ECEESPE2025 Poster Presentations Bone and Mineral Metabolism (112 abstracts)
1Carol Davila University of Medicine and Pharmacy, C. I. Parhon National Institute of Endocrinology, Pediatric Endocrinology, Bucharest, Romania; 2C. I. Parhon National Institute of Endocrinology, Bucharest, Romania; 3Carol Davila University of Medicine and Pharmacy, Bucharest, Romania; 4C. I. Parhon National Institute of Endocrinology, Radiological Department, Bucharest, Romania; 5C. I. Parhon National Institute of Endocrinology, Bucharest, Romania.
JOINT3977
Introduction: XLH is a rare, genetic, chronic, progressive, lifelong musculoskeletal disorder characterised by renal phosphate wasting caused by excess FGF23 activity. It has biological and clinical consequences since early childhood: hypophosphatemia, low active vitamin D, craniosynostosis, rickets, bone deformity, short stature, and nephrolithiasis. The inheritance pattern of XLH is X-linked dominant, and the total incidence of XLH (paediatrics and adults) is 1 in 20, 000. There are two main therapeutic options: conventional therapy (phosphate supplements and active vitamin D) and biological therapy (Burosumab, a specific antibody against FGF23, EMA approved since 2018).

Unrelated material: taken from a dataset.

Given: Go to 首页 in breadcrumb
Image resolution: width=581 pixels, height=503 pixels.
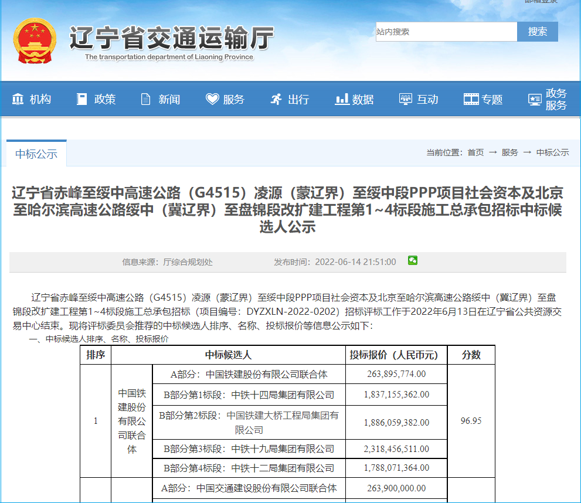Looking at the screenshot, I should click(x=475, y=152).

Subjects and Methods: Between 2018 and 2024, 13 children (7 girls) (median age = 4. 1 years, 1. 8-6. 8 years) and 1 adolescent girl were diagnosed and treated for XLH in a tertiary centre of pediatric endocrinology. Clinical, biological and radiological parameters were measured every 3-6 months: height, bone deformity, cranial circumference, 6MWT, serum calcium, phosphate and alkaline phosphatase, serum 25 OHvitamin D, PTH, TRPh, rickets severity score (RSS) and mechanical and anatomical axis of the lower legs.

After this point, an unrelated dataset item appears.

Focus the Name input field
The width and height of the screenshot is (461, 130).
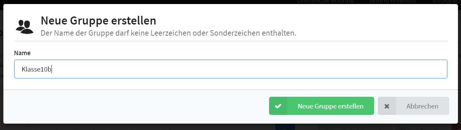[x=231, y=69]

Results: The children were first treated with conventional therapy and then switched to biological treatment after a median time of 4. 2 years. The main reasons for therapeutic alternatives were unimproved short stature and low leg deformity needing orthopaedic correction. None of the children on conventional therapy developed nephrolithiasis. After a median time of 2. 3 years (0. 5-3. 5 years), Burosumab treatment (median dose 1 mg/kg) showed a clear improvement of the clinical, biological and radiological data: an average 0. 425 SDS at week 96 improvement of Z-score for height, a constant increase of serum phosphorus to low normal levels, a constant decrease of alkaline phosphatase. Minor local reactions at injection sites or flu-like symptoms were described in the first doses but without clinical significance. None of the children needed orthopaedic correction. None of the children developed hyperparathyroidism.
Conclusions: Although a rare disease, XLH can be easily identified, evaluated, and treated by multidisciplinary teams from specialised bone disorders childrens centers.